What are All Stories About?

Many years ago I read somewhere that all stories, without exception, are about the human condition.  The writer stated made it sound like one of those obvious statements that require no explanation, as if any doubting reader must be stupid. It may seem obvious to you, too.  However, I stopped reading and thought about the statement in a critical manner.

First, any bold statement that all members of a class of things (stories) exhibit some property (are about the human condition) is subject to the simplest of tests for accuracy.  All the skeptic has to do is come up with a single counter-example—just one!—and that disproves the statement.

The statement can’t be true, I thought.  There are a few stories that have no human characters at all, and these stories are clearly about animals or extraterrestrial aliens, etc.  Surely these stories serve as counter-examples to disprove the statement.

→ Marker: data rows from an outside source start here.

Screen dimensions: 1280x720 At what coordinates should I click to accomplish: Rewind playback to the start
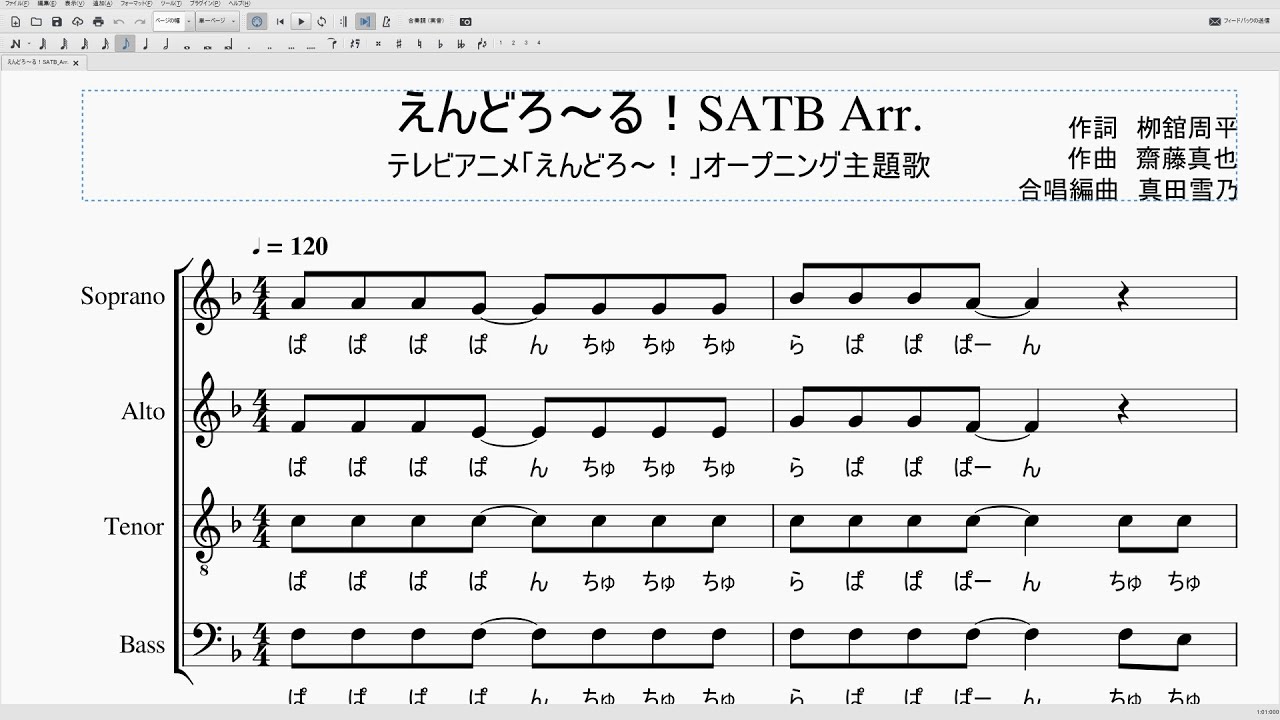coord(280,21)
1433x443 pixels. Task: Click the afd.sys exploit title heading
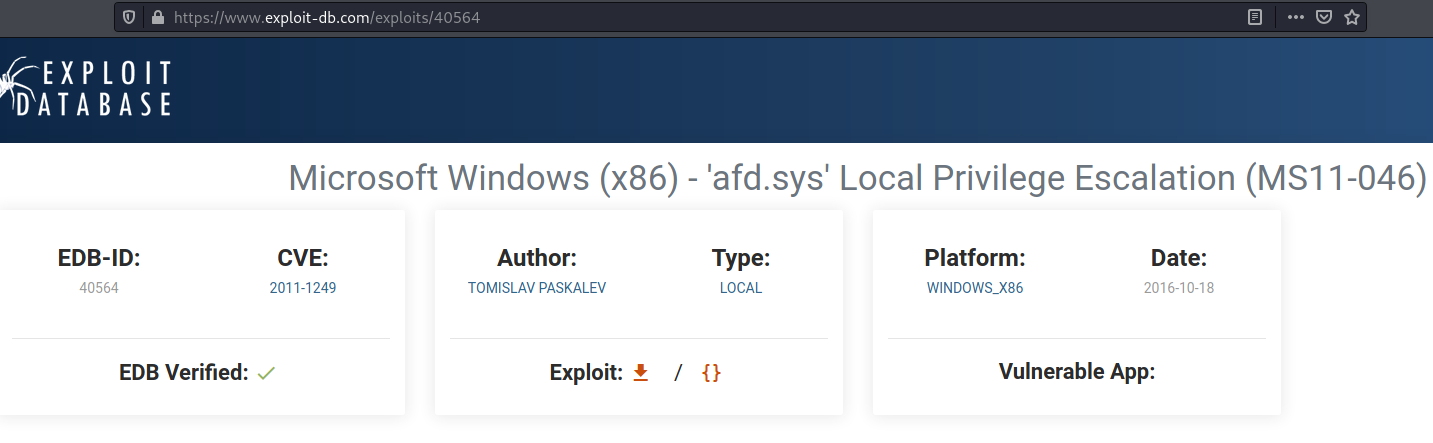pos(857,179)
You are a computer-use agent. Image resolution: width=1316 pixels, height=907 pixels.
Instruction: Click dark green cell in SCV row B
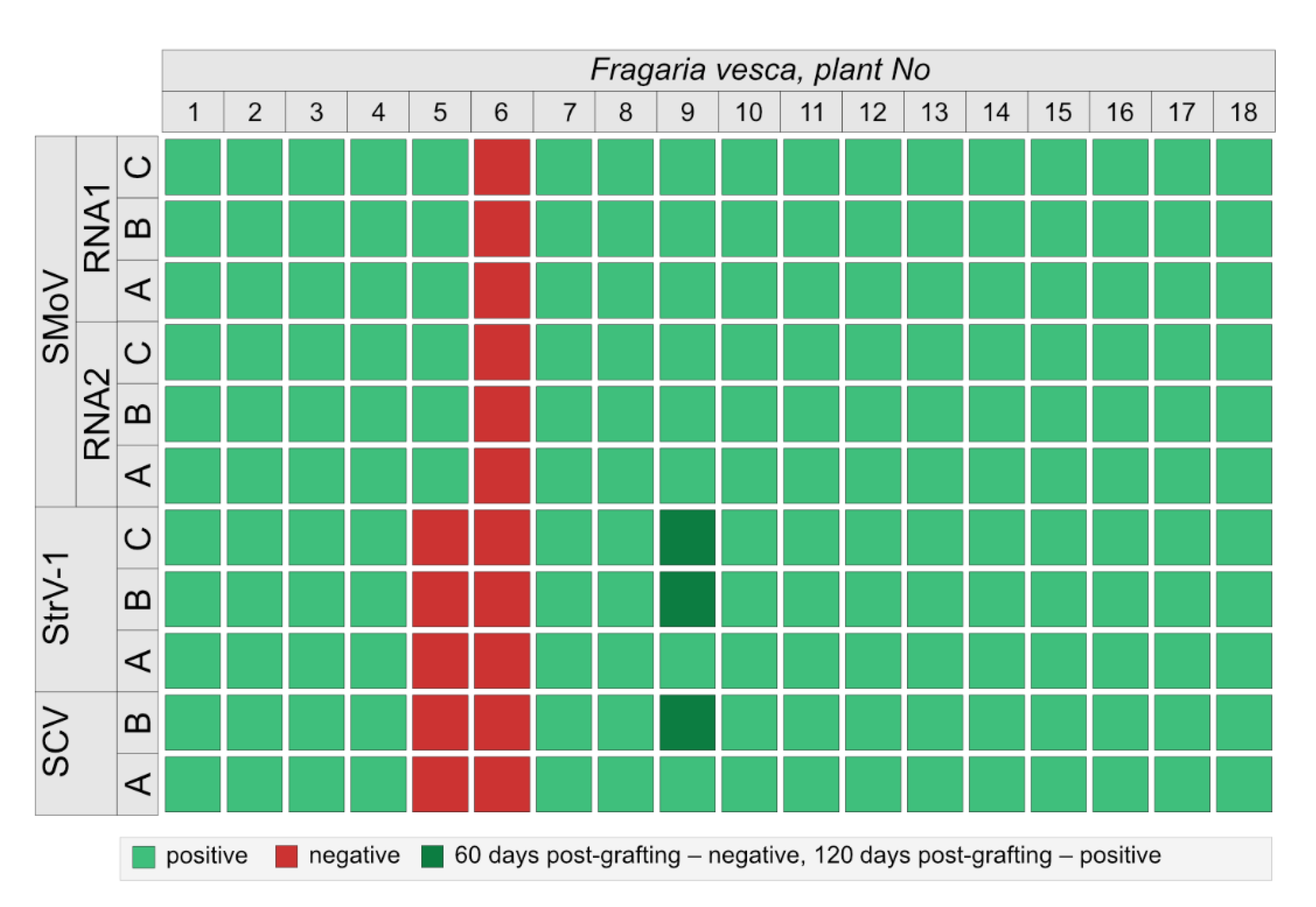pyautogui.click(x=687, y=722)
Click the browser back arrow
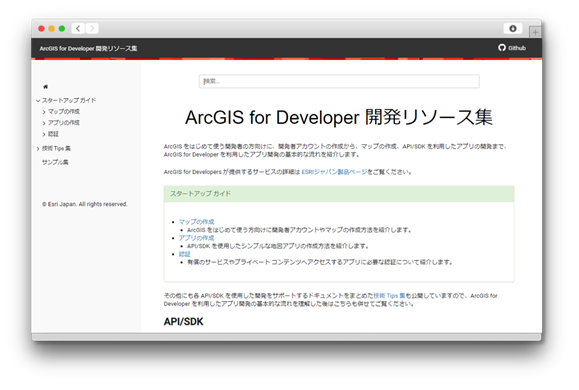Viewport: 579px width, 390px height. pos(78,28)
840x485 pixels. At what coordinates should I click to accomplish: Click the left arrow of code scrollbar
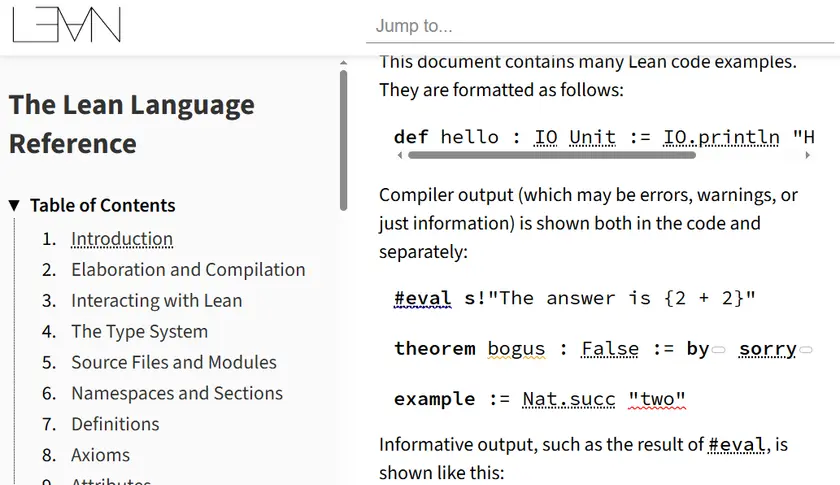[x=400, y=156]
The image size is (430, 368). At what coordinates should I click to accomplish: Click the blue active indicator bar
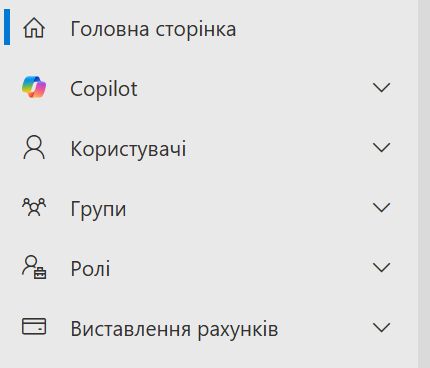7,27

On further reflection, I realized they aren’t counter-examples at all.  Even stories without any humans in them are about humans.  This is because the characters, however inhuman, are serving as metaphors referring to some aspect of the human experience.  Consider any story you’ve read that has no human characters in it, and you’ll see this is true of that story, too.

Okay, so all stories are about the human condition.  What exactly is that?  The human condition is the state in which essentially all humans find themselves—the common attributes of our existence, many of which are unique to humans.  These include the fact that:

  • We are born.   We also will die, and for most of us, the date of death is unknown.
  • We are conscious and self-aware, but we do not know what happens to our consciousness at death.  Because of that, we have a fear of death and seek to preserve ourselves, to delay or avoid death.
  • We are divided, as a species, into two genders which have similarities and differences.
  • We mature as we grow from a helpless infant stage through childhood to adulthood.
  • We are a social species, with complex and varied social structures, and a need to interact with each other.
  • We have developed methods to communicate with each other to some degree, but cannot know for certain what our fellow humans are thinking.
  • We are all born on a single planet, a planet with many fascinating features.
  • We are curious about our world and about ourselves; we seek to understand more.
  • We are able to fashion tools, to manipulate resources in ways we find useful, though we are not always successful in this.
  • We have fragile bodies that are easily damaged.
  • Our minds are limited and we make mistakes.

Obviously I could go on and on.  When you think about it, the shared human condition is quite a narrow one, and it’s easy to imagine that any of these attributes might have been different.  Although the condition is very constrained, it still allows for an infinite number of stories within those limits.  Story writers may assume their readers know and understand all of the attributes of the human condition without having to explain any of them.  Moreover, writers of stories can play at the edges of any of the boundaries, and even go beyond them.

So far, all writers are human and all readers are human.  In a sense, writers can’t help writing about the human condition.  It’s all we know, and it’s what readers want to read about.  Someday, many of the attributes of the human condition may no longer be true.  Someday we will likely encounter another sentient species and human authors can write about that species’ condition, and our interactions with them, perhaps even write stories for the other species’ readers.